家庭医学館 「下咽頭梨状窩瘻」の解説
かいんとうりじょうかろう【下咽頭梨状窩瘻 Pyriform Sinus Fistula】
食道入り口部の両側に三角の形をした部分(梨状窩(りじょうか))があります。その三角の頂点の部分に穴(瘻孔(ろうこう))が開いている先天性の病気で、瘻孔に細菌が感染します。
ここは、食物が通るところなので、物理的な刺激とともに、いつも細菌感染の危険にさらされているのです。
感染症状は、瘻孔から離れた甲状腺(こうじょうせん)の部分におこります。

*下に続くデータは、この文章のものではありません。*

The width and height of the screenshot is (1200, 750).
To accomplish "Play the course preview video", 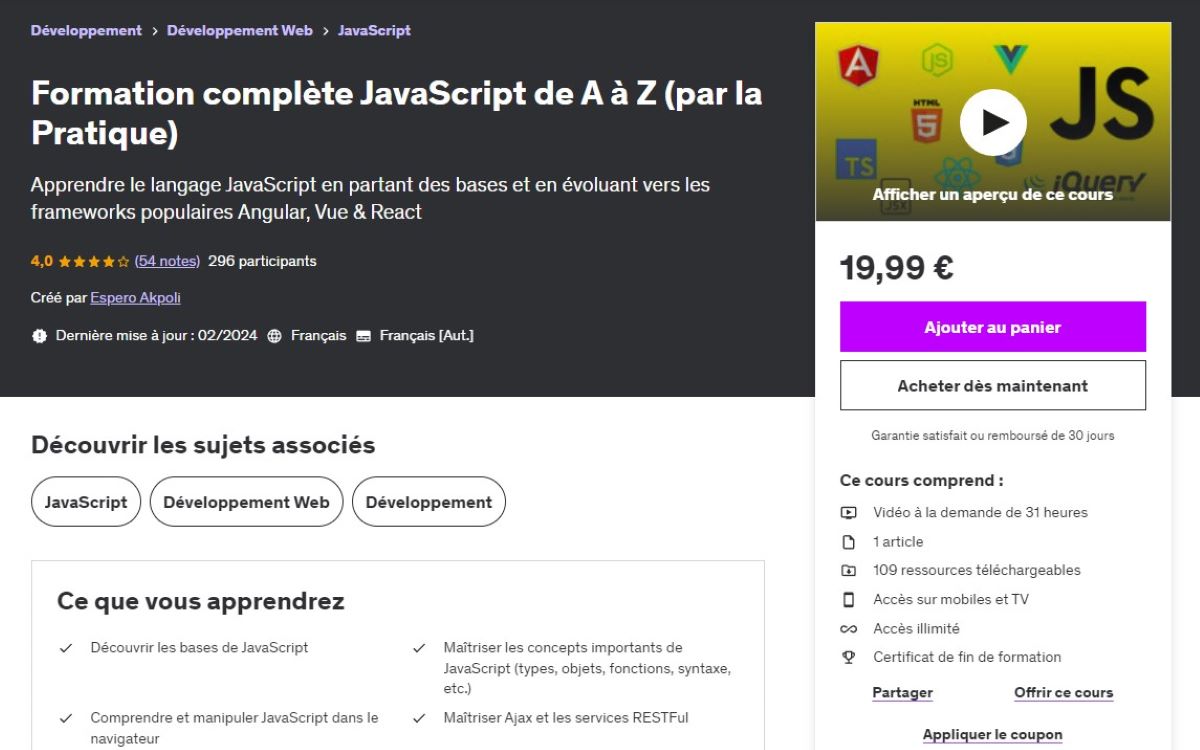I will [993, 121].
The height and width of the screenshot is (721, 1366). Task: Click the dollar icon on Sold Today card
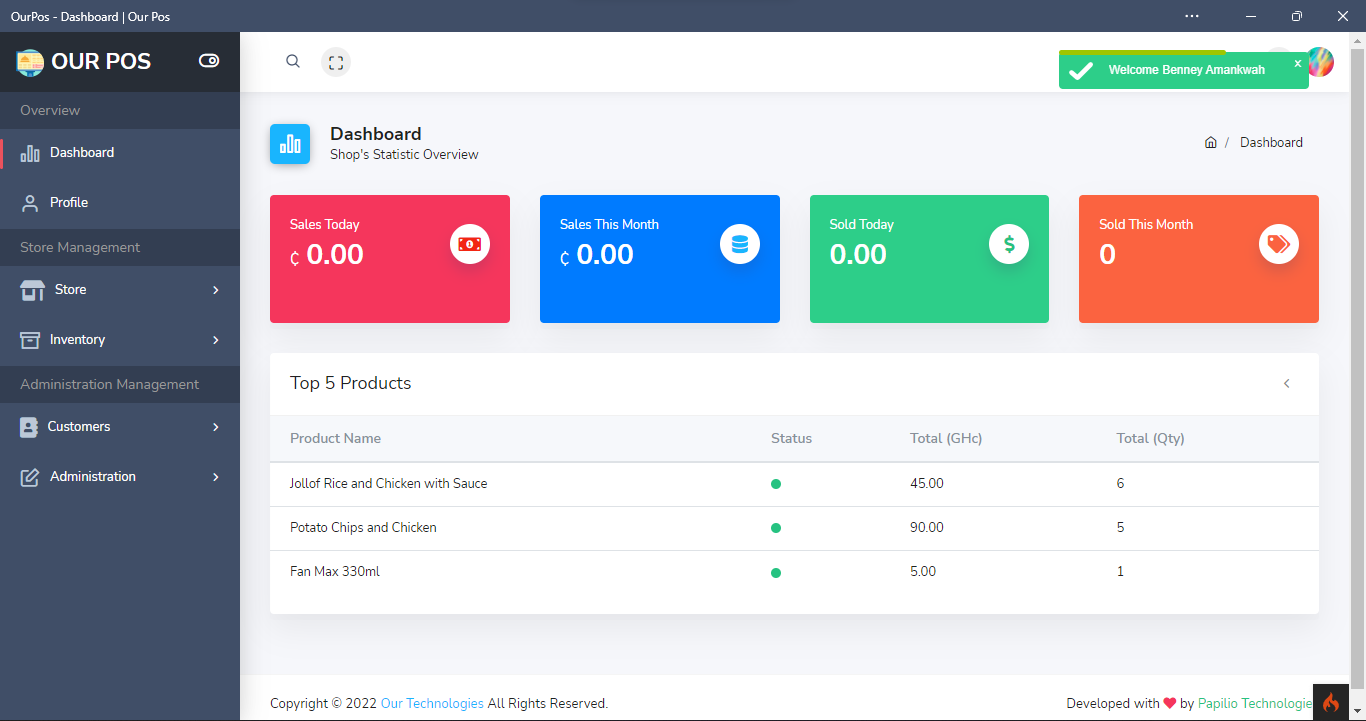(x=1009, y=243)
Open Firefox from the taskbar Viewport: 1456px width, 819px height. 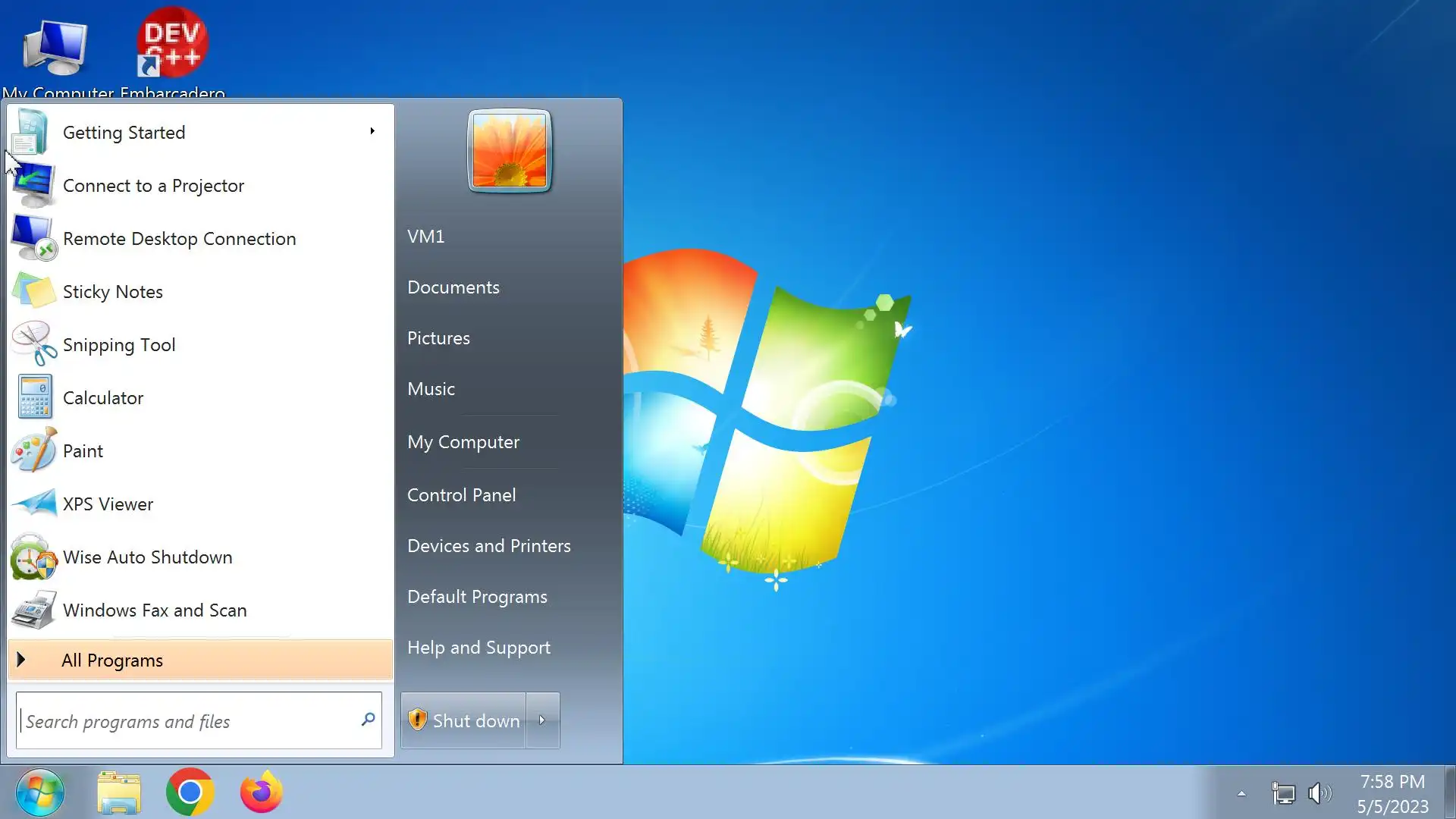[x=261, y=792]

急性の甲状腺炎をくり返すようなら、この病気を疑い、外科か耳鼻咽喉科(じびいんこうか)を受診しましょう。
[症状]
発熱、咽頭痛(いんとうつう)(のどの痛み)とともに、頸部(けいぶ)の左右どちらか片側(甲状腺の部位)が腫(は)れます。
瘻孔に気づかずに放置していると、何回も甲状腺の部分が腫れます。
[治療]
造影剤を使って食道をX線撮影すると、梨状窩から下方に伸びた線状の管が写ります。甲状腺シンチグラフィーを行なうと、甲状腺の炎症部位への放射性物質の取り込みの低下がみられます。
治療には、瘻孔を摘出(てきしゅつ)する手術が行なわれます。頸部の皮膚を切開し、甲状腺の炎症をおこした部分から梨状窩の瘻孔までを切除摘出します。